* Testo mostrato
_____

Brillrover, a rischio il quarto posto
Non ce la fa, la Brillrover Südtirol, a conquistare quel punticino che sarebbe valso il sicuro terzo posto finale, e quindi il vantaggio di giocare in casa l'eventuale bella delle semifinali playoff. Cagliari si dimostra più affamata di punti, se li porta via tutti e tre ed ora insidia addirittura la terza posizione degli altoatesini. L'ultimo turno infatti propone un turno decisamente più agevole ai sardi, impegnati in casa con Schio, mentre la Brillrover dovrà giocare contro un Crema che crede ancora nell'aggancio al quinto posto. Anzi, se il team biancorosso tornerà a mani vuote da Crema, e Loreto e Cagliari vinceranno, precipiterà in quinta posizione, con la poco rosea prospettiva di affrontare Vibo Valentia. Ma questo è futuro.
Tornando al match del Palaresia, in casa Brillrover purtroppo c'è la conferma di capitan Costantini bloccato in panca dal mal di schiena. Cagliari parte a razzo (1-4), poi due errori ospiti e due muri di Hardy lanciano Bolzano sul 14-10. Un muro di Oro ed un errore di Negrao rimettono in corsa i sardi (14-13), che poco dopo sorpassano (15-16) con lo scatenato Barbareschi (migliore dei suoi assieme a Oro ed al regista Fabroni), allungano (19-22) e chiudono con Barbareschi che mette giù senza problemi l'ennesima ricezione sbagliata dei padroni di casa.
Nel secondo set, sul 6-9, c'è da registrare l'infortunio di Bartik, che si scontra con un compagno, sbatte la tempia per terra e perde i sensi. Messo in barella e trasportato in ospedale, sembra per fortuna non avere avuto conseguenze gravi. Entra Francesconi, che se la caverà benissimo, e la Brillrover risale fino al 13-13 con i muri di Hardy e Moretti. Peruzzo mura per il 17-17, che è anche l'ultima parità del parziale: Cagliari allunga (17-20), si porta alla palla set (22-24) con Barbareschi che poi mette giù anche l'ultimo punto.

_____

Voci di dati raccolte:
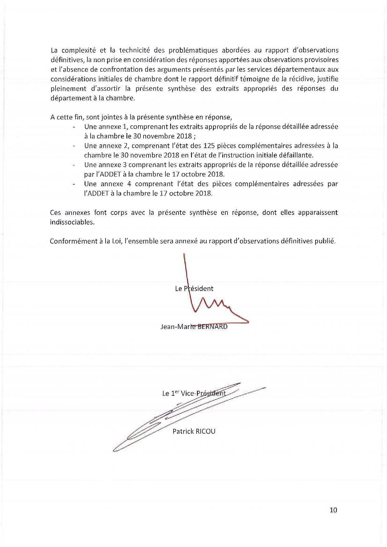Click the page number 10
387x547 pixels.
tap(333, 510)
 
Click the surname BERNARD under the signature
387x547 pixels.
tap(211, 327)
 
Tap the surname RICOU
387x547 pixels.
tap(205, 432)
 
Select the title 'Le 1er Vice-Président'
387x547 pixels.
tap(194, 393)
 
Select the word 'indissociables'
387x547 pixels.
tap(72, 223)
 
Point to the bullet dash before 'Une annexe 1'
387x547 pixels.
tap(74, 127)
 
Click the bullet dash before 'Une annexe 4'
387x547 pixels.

_____

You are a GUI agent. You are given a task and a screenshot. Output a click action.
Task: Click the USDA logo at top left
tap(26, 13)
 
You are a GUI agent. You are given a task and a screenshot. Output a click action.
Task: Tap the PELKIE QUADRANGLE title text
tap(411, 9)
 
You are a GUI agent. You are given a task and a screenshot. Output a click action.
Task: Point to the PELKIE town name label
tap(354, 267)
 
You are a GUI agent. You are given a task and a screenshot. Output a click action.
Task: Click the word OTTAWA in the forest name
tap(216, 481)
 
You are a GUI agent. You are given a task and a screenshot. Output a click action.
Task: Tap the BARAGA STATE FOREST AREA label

_____

* Lavoro richiesto
• 1. Secondo il testo mostrato, che cosa tiene in panchina capitan Costantini?
• 2. Traduci in inglese questa frase del testo mostrato: "Cagliari si dimostra più affamata di punti, se li porta via tutti e tre ed ora insidia addirittura la terza posizione degli altoatesini."
• 3. Riproduci fedelmente il passo del testo mostrato da "Nel secondo set, sul" a "anche l'ultimo punto.".

* Risultati attesi
• 1. Il mal di schiena.

• 2. Cagliari proves hungrier for points, takes all three of them, and now even threatens the South Tyroleans' third place.

• 3.
Nel secondo set, sul 6-9, c'è da registrare l'infortunio di Bartik, che si scontra con un compagno, sbatte la tempia per terra e perde i sensi. Messo in barella e trasportato in ospedale, sembra per fortuna non avere avuto conseguenze gravi. Entra Francesconi, che se la caverà benissimo, e la Brillrover risale fino al 13-13 con i muri di Hardy e Moretti. Peruzzo mura per il 17-17, che è anche l'ultima parità del parziale: Cagliari allunga (17-20), si porta alla palla set (22-24) con Barbareschi che poi mette giù anche l'ultimo punto.